**Your objective**
Write out the rows from the first one up to and including the row that contains "Open breadcrumb ellipsis" as a numbered list, omitting any blank rows.

[Lines of data]

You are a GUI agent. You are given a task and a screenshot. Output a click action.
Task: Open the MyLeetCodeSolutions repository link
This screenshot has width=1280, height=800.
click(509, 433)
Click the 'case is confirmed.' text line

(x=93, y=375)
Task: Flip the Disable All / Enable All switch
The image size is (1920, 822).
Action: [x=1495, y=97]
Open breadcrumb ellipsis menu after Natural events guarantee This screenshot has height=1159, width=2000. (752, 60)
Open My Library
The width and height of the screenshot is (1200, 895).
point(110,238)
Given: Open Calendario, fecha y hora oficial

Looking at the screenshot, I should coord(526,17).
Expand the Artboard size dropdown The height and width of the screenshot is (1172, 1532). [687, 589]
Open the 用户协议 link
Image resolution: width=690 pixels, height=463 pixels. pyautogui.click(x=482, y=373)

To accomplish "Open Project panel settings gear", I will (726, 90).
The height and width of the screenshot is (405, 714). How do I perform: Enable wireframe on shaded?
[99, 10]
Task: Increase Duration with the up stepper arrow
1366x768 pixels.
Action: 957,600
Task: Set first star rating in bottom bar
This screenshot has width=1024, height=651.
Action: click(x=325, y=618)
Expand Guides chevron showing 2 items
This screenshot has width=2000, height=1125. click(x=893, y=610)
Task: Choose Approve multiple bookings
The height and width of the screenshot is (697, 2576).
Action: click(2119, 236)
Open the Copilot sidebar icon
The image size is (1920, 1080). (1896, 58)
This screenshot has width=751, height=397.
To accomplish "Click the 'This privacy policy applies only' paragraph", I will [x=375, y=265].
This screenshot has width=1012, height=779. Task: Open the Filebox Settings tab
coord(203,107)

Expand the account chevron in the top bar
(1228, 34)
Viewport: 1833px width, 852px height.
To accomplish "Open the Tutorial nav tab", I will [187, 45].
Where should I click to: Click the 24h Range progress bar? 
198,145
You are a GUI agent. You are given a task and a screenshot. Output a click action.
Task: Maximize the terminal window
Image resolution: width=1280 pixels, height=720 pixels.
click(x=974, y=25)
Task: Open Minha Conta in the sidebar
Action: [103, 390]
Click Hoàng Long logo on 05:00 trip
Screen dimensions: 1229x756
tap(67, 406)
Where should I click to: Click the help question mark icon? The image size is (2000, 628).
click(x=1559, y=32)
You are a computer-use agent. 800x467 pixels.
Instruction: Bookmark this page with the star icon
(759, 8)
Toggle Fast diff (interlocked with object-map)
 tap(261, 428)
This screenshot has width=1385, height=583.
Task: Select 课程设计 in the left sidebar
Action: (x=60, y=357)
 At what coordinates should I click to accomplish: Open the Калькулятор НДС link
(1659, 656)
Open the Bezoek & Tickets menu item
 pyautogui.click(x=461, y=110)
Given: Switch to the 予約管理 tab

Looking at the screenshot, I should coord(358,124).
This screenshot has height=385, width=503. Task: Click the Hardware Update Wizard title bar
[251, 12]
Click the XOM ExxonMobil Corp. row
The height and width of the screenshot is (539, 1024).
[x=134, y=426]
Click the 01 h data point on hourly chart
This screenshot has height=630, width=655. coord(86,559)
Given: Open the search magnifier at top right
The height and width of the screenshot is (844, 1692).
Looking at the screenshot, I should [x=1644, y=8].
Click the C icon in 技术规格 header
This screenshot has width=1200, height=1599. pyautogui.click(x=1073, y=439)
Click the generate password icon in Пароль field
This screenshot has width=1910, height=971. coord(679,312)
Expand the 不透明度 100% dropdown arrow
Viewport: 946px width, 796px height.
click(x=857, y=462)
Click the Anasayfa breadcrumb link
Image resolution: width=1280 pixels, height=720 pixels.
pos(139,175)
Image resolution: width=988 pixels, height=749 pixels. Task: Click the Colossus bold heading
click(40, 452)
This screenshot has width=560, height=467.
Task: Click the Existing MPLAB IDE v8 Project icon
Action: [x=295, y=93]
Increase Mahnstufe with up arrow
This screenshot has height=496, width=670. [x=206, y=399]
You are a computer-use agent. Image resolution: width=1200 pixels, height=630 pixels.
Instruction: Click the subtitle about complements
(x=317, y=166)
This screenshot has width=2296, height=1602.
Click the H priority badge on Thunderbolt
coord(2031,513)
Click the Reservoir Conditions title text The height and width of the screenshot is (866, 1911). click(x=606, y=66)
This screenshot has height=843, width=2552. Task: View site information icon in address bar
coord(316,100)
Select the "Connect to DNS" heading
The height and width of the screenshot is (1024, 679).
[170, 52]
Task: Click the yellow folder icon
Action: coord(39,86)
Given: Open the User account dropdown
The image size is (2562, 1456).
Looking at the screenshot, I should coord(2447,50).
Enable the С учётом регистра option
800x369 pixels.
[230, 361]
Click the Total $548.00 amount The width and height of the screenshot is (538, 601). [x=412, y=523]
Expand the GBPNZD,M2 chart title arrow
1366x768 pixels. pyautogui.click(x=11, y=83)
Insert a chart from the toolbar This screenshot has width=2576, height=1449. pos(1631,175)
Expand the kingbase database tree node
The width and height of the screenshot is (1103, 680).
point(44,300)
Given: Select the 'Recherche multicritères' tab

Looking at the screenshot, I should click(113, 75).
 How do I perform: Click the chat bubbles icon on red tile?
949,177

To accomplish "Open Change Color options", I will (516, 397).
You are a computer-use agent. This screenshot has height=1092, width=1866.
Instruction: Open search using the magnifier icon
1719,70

**Response to the task**
1. You are a GUI agent. You are given a task and a screenshot. Output a click action.
2. Task: Open the MyLeetCodeSolutions repository link
3. This screenshot has width=1280, height=800.
4. click(509, 433)
5. Click the 'case is confirmed.' text line
6. (x=93, y=375)
7. Task: Flip the Disable All / Enable All switch
8. The image size is (1920, 822).
9. Action: [x=1495, y=97]
10. Open breadcrumb ellipsis menu after Natural events guarantee This screenshot has height=1159, width=2000. (752, 60)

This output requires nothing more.